Arogancja Rosji nie zna granic. Rosja w konflikcie o Ukrainę, próbuje występować w roli wszechmogącego mocarstwa - daje i odbiera prawa. Jest wyzwolicielką i postradziecką nauczycielką z biczem w ręce. (na zdj. wiec poparcia dla Ukrainy, 3 marca, plac Solidarności w Olsztynie, fot. J.Adamski)
Putin, oznajmił światu, już miesiąc temu, że użyje wszystkich metod do zaprowadzenia porządku, nie powiedział jakiego konkretnie, ale w ostatnich dniach stało się jasne, że nowego. W imię wyzwolenia braci Rosjan na Krymie, postanowił siostrze Ukrainie, amputować zdrową kończynę – tak żeby za daleko nie uciekła w stronę zachodu. „Nielegalnie" powołany rząd w skład którego wchodzą, według Putina, faszyści, faszyści i... faszyści, sprowokował do wysłania na Krym tajemniczych żołnierzy - bez emblematów, za to w pojazdach z rosyjskimi tablicami rejestracyjnymi.
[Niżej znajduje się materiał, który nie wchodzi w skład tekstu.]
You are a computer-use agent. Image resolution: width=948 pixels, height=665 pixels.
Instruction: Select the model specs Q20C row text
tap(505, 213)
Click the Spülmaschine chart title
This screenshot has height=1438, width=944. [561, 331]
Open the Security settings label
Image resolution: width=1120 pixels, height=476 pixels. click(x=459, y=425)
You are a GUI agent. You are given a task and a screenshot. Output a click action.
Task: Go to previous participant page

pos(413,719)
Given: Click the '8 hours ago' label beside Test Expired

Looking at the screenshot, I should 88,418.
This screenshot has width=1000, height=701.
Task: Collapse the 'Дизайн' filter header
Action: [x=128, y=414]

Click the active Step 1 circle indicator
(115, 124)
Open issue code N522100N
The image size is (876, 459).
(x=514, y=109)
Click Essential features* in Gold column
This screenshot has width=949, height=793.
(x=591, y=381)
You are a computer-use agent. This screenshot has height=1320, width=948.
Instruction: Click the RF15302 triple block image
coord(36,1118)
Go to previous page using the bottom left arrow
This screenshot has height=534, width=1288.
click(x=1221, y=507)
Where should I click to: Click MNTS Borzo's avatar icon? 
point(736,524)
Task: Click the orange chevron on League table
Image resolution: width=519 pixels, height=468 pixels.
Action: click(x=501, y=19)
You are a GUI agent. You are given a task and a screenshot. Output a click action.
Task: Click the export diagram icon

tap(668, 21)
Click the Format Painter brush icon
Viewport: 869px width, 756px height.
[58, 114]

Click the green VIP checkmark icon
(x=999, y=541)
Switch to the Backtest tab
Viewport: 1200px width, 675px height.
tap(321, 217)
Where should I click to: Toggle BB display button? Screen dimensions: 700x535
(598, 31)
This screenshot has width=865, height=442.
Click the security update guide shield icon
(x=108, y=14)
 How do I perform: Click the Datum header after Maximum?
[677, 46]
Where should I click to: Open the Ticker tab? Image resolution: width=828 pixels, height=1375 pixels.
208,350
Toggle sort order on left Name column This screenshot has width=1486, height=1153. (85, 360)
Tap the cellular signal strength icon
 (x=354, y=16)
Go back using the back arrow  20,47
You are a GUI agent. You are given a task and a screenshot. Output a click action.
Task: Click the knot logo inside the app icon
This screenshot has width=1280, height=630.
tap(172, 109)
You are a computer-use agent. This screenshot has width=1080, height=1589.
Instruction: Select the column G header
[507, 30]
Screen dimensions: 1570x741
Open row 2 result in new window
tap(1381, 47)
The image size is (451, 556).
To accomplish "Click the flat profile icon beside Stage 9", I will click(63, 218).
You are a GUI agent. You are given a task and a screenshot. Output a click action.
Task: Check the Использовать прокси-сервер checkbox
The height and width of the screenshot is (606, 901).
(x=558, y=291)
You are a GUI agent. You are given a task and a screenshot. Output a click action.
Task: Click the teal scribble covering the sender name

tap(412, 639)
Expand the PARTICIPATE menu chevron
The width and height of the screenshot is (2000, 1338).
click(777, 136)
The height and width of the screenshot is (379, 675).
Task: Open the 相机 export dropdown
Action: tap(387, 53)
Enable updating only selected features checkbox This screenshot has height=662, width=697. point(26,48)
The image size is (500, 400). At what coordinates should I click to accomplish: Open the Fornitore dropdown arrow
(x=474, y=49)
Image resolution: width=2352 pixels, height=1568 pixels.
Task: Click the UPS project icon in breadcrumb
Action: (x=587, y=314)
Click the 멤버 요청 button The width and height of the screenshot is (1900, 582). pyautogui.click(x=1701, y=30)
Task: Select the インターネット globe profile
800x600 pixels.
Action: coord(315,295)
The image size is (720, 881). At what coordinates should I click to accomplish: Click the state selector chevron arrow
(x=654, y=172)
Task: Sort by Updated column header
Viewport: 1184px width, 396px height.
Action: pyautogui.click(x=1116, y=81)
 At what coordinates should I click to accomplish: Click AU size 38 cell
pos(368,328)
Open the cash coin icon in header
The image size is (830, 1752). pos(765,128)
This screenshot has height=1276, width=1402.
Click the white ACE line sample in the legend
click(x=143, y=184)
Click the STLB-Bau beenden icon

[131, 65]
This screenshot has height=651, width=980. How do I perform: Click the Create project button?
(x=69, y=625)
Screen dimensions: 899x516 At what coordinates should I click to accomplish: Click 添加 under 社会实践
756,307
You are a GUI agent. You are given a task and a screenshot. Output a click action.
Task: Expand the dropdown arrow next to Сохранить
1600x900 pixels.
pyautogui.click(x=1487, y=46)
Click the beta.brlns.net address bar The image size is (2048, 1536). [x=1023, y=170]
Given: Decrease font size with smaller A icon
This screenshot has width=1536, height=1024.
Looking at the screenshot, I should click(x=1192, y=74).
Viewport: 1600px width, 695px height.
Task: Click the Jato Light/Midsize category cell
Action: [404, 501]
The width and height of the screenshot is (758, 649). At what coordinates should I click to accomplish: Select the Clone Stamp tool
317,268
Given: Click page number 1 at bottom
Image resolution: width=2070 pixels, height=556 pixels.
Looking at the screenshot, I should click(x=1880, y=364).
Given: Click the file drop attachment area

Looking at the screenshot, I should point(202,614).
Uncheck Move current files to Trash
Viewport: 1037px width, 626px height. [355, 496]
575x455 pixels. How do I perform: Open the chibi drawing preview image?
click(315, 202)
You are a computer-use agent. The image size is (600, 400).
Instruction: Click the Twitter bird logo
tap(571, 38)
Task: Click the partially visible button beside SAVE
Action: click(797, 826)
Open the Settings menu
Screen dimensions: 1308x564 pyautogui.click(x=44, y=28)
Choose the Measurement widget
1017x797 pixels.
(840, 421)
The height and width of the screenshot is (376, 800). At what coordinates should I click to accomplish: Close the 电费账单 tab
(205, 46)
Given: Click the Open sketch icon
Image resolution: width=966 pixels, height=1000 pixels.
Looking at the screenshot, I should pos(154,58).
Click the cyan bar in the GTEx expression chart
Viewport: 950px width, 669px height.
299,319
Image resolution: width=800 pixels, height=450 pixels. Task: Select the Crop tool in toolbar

Cały demokratyczny świat, zastanawia się co zrobić w sytuacji kiedy łamane są wcześniej ustalone, międzynarodowe prawa. Sankcje gospodarcze? Izolacja polityczna Rosji? Obserwatorzy OBWE? – na razie nie. Wysłać wojska NATO? – nie. Przeniesienie szczytu państw G8 – może. Wyrazić zaniepokojenie i powiedzieć stanowcze nie? – tak.
Polscy artyści zaproponowali przekazanie Ukrainie 1 mld euro. Jacek Kurski nie pozostał dłużny znakomitemu pomysłowi i rzucił „wyślijmy tam batalion artystów" No cóż... w takiej sytuacji każdy pomysł się liczy. Komentatorzy podkreślają, że niepotrzebnie się zastanawiamy ponieważ Putin potencjalne sankcje i spadek na giełdzie, jaki ma miejsce, wliczył w koszty operacji „wyzwolenia".
Amputacja kończyny miała się odbyć przez referendum. (Demokratyczny głos ludu, akceptowany przez Kreml) Arsenij Jaceniuk zapewnił, że „nikt nikomu Krymu nie odda", jednak ostatnie doniesienia, mogą świadczyć o tym, że Putin, prędzej czy później, sam go sobie weźmie. Podobno dowódca Floty Czarnomorskiej, dał ultimatum ukraińskim żołnierzom. Mają opuścić bazy do godziny 5:00. W przeciwnym razie zostanie wciśnięty czerwony przycisk z napisem KONIEC.
Pewnie wszyscy zadają sobie pytanie, dlaczego UE nie jest bardziej stanowcza? Istnieją obawy, że nas nie stać na „wykupienie" Ukrainy. Istnieją też obawy, że stać nas tylko na połowę.